If you look at some of the most popular (and feared) monsters in Dungeons & Dragons, they usually fall into this category. Dragons are not only ultra-tough, but also have the classic breath weapon and flying ability (and, often, spells, an aura of fear, and other special abilities). Mind Flayers with their uber-nasty psionic blast and the whole brain-eating thing. Beholders with their ray-shooting eye stalks (and the anti-magic cone from their primary eye). Vampires and specters with the level-draining ability. Medusas (yes, in D&D, Medusa is an entire race, not just an entity) with the gaze that turns adventurers into stone. Mummies with their mummy-rot and fear aura. Dopplegangers who can assume the form and behavior of friends. Harpies with their charm powers. And various kinds of demons with their spell resistance and other special abilities.

Those special abilities are what makes them interesting. Wizardry 8 is no exception. The psionic abilities of the Rynjin were infuriating, but it made them stand out… except for the fact that practically everything in the Bayjin area was also psionic. Nessie – I still haven’t taken HER down yet. But she was not boring. Creatures that swallow my party members whole are rare, scary, but definitely not boring.

Giving the Rapax some character classes and abilities in Wizardry 8 was definitely a step in the right direction. Frankly, after killing hundreds of these things in a row, they’d be getting pretty tiresome no matter how cool their design. Persona 3 did a great job of doling out strengths, weaknesses, and special abilities amongst opponents – and the expansion did an even better job of putting them together in interesting combinations that took some (minor) tactical planning to work through. And those still got pretty boring after a while.

So take my criticism with a grain of salt – or a small Siberian salt mine…

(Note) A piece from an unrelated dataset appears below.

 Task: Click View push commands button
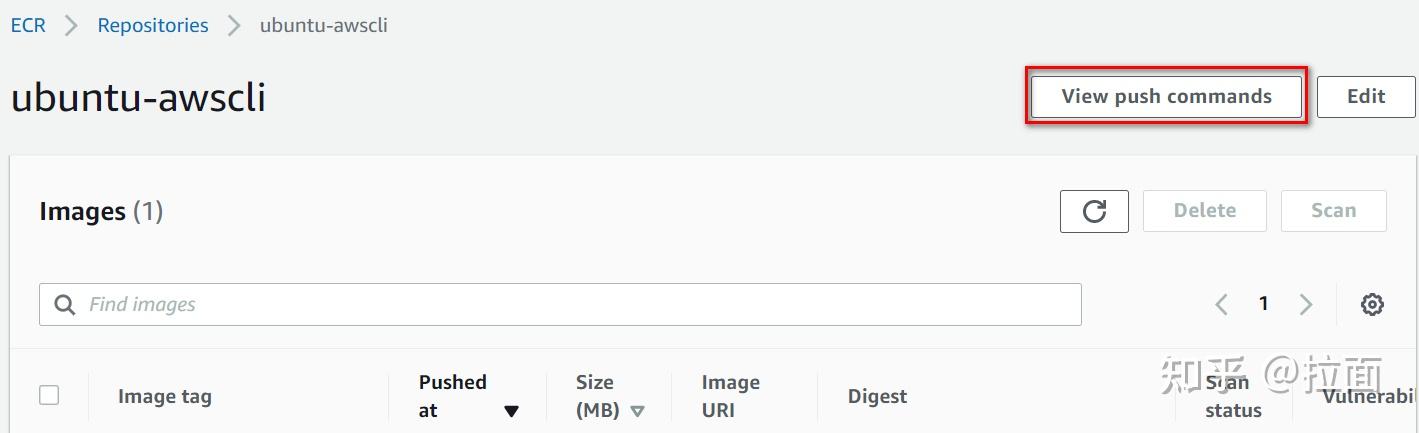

Filed Under: Archive, Wizardry 8 - Comments: 2 Comments to Read

  • Cuthalion said,

    I keep finding that in tabletop RPGs, when I throw a high-HP or high-armor or high-evade monster at the party, it is not nearly as interesting as it sounds. It’s just longer.

  • Rampant Coyote said,

    Cuthalion – EXACTLY! The only way it is interesting is if it gives the combat more time to evolve in a particularly interesting way. For example, if you have an enemy with a really wild, scary, unusual ability but it dies before it really manages to use it, then… lame.

    So you need a few rounds for things to get interesting in any case… but then beyond that, long is just long.